La mobilisation du monde du jeu vidéo
En 2017, est fondée l’association professionnelle Women in Games avec l’appui des syndicats du secteur et le soutien de nombreuses entreprises, parmi lesquelles une vingtaine de studios, éditeurs et distributeurs de jeux. L’association produit des ressources pour objectiver le sexisme et les violences faites aux femmes dans l’industrie, met en visibilité des expertes susceptibles de prendre la parole dans les médias, déploie des programmes de développement des compétences et de la confiance en soi pour les femmes ambitionnant de faire carrière dans le secteur… Elle est partenaire d’Afrogameuses, une association créée en 2020 qui entend sensibiliser aux enjeux d’inclusion l’ensemble des parties prenantes du monde vidéoludique, depuis des formations dispensées aux jeunes sur la prévention du harcèlement en ligne jusqu’à la modération en temps réel des interactions sur les plateformes de jeu en passant par des actions auprès des studios pour limiter les biais dans la rédaction des scénarios, la création graphique, la grammaire des symboles exploités…
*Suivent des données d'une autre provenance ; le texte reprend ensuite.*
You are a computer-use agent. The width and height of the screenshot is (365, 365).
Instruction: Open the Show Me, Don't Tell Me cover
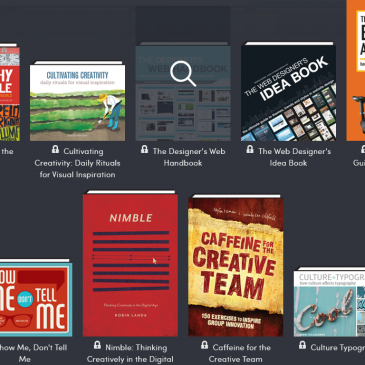click(x=36, y=298)
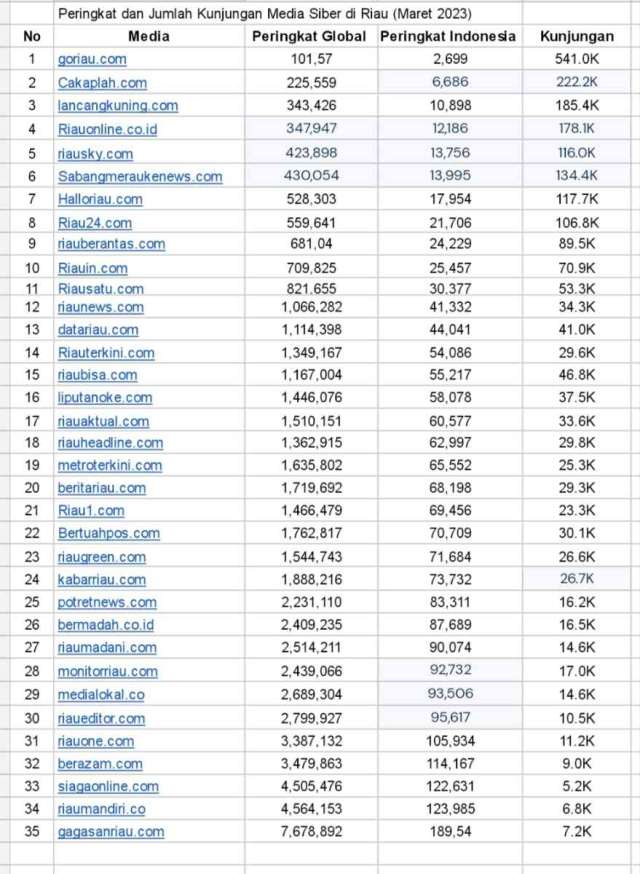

Quoique, comme tout autre secteur, le jeu vidéo n’échappe pas à la vague #MeToo avec plusieurs affaires médiatisées d’agissements sexistes et de harcèlement sexuel dans les studios, ces derniers manifestent, avec les écoles qui forment à leurs métiers, une volonté croissante de renforcer la qualité de vie au travail de tou·te·s avec un accent spécifiquement porté sur la non-discrimination… Et dans une moindre mesure, d’agir auprès de leur clientèle en proposant des jeux plus inclusifs et en se désolidarisant d’un « geekisme » par trop sexiste et parfois raciste.
Derrière le cas des jeux vidéo, la question de la condition des femmes dans la contre-culture
Mais pourquoi donc cette plus grande réserve des studios quand il s’agit de sensibiliser les communautés de joueur ? Parce que, nous dit le documentariste Thomas Versaveau, l’industrie est issue d’une contre-culture et ne peut, ne serait-ce que d’un point de vue marketing, rompre si facilement avec les attentes de communautés vivant le fait de jouer comme une liberté à part des carcans sociaux. Reste alors à poser la question de la récurrence troublante d’un droit au « sexisme décomplexé » dans les mouvements contre-culturels. Il est en effet troublant d’observer que les mouvements artistiques et culturels reposant sur l’inversion des normes et valeurs adoptent aveuglément la norme hétérosexiste (pourtant parmi les plus enfermantes) et se livrent avec autant de décomplexion à la misogynie et à l’homophobie ordinaire.
On aurait néanmoins tort de voir la contre-culture comme un seul bloc de machisme (ou de tout autre chose, d’ailleurs). Le rap ou le street-art, par exemple, ont pu être épinglés pour l’expression sexiste de certains artistes mais les collections de Madame Rap comme le mouvement des Colleuses féministes montrent comme la contre-culture peut aussi être un espace approprié par les femmes… Peut-être plus facilement, finalement, que les institutions culturelles traditionnelles.